[
https://issues.apache.org/jira/browse/BEAM-5852?focusedWorklogId=161398&page=com.atlassian.jira.plugin.system.issuetabpanels:worklog-tabpanel#worklog-161398
]
ASF GitHub Bot logged work on BEAM-5852:
----------------------------------------
Author: ASF GitHub Bot
Created on: 01/Nov/18 00:10
Start Date: 01/Nov/18 00:10
Worklog Time Spent: 10m
Work Description: akedin commented on a change in pull request #6898:
[BEAM-5852] [BEAM-5892] BeamSQL functions
URL: https://github.com/apache/beam/pull/6898#discussion_r229906798
##########
File path:
sdks/java/extensions/sql/src/main/java/org/apache/beam/sdk/extensions/sql/impl/BeamSqlEnv.java
##########
@@ -75,6 +77,14 @@ public static BeamSqlEnv inMemory(TableProvider...
tableProviders) {
return withTableProvider(inMemoryMetaStore);
}
+ public void registerBuiltinUdf(Map<String, List<Method>> methods) {
+ for (Map.Entry<String, List<Method>> entry : methods.entrySet()) {
+ for (Method method : entry.getValue()) {
+ defaultSchema.add(entry.getKey(), ScalarFunctionImpl.create(method));
Review comment:
I don't think it's just the matter of benefits in this case. It is a wrong
abstraction. `Method` represents a method on a java class, it has properties
that are java-specific and doesn't have properties that we need. What we need
is something that represents a Beam SQL UDF. Java method is not a SQL UDF.

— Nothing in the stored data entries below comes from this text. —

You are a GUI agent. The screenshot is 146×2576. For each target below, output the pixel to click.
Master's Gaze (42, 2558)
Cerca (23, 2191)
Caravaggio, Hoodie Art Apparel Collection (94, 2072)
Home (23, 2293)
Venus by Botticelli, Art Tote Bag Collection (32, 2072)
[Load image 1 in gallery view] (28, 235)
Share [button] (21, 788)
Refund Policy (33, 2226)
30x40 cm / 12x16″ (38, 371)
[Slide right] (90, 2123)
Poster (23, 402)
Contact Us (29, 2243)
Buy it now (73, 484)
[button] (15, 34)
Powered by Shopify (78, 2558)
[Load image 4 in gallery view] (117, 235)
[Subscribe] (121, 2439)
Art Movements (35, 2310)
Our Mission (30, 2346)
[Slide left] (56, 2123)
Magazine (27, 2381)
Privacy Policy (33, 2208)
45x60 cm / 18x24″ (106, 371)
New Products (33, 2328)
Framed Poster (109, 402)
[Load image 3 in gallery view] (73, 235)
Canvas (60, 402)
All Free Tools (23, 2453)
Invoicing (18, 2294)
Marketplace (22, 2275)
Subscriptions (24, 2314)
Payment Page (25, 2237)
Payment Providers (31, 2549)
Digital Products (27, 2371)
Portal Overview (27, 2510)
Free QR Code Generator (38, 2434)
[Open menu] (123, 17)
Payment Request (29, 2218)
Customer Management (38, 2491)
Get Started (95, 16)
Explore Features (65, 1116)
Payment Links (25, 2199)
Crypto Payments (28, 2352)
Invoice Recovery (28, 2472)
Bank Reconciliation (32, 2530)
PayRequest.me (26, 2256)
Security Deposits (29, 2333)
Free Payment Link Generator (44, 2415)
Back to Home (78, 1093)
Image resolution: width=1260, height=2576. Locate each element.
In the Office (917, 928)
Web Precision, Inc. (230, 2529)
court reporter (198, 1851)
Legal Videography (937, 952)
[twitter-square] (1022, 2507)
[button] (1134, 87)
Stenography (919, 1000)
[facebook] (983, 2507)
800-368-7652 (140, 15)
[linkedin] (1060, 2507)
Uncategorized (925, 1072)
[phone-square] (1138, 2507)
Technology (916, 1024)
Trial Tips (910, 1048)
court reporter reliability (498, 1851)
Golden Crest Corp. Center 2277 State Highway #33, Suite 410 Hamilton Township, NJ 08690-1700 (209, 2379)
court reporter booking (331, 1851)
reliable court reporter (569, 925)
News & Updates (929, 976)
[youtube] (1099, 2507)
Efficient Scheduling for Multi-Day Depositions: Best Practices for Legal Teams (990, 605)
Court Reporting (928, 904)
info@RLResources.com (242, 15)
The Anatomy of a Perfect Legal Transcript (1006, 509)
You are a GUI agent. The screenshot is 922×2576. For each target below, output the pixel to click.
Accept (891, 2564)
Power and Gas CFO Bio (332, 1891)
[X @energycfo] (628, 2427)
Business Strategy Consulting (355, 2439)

Maybe even Calcite's interfaces are wrong to use for this but they fit much
better than java concepts and we can try using them. Calcite's
`ScalarFunctionImpl` is a utility class to adapt java method signature to
Calcite UDF concept in a specific manner that is not enough for our use case.
What we need is an abstraction (or multiple) that allows us to:
- capture arguments types and return types:
- capture function name;
- adapt to Calcite's `Function`;
- link to the actual implementation at run-time;
I don't think that we need anything else to capture the information about
UDF. And I think that all of the above [belongs to the same
concept](https://en.wikipedia.org/wiki/Cohesion_(computer_science)) and we can
house it in the same place (modulo non-public utility classes or extra
abstractions). `Method` doesn't capture all of it plus has a ton of extra stuff
that we don't need that serve [different purposes, and it's not
extensible](https://en.wikipedia.org/wiki/SOLID).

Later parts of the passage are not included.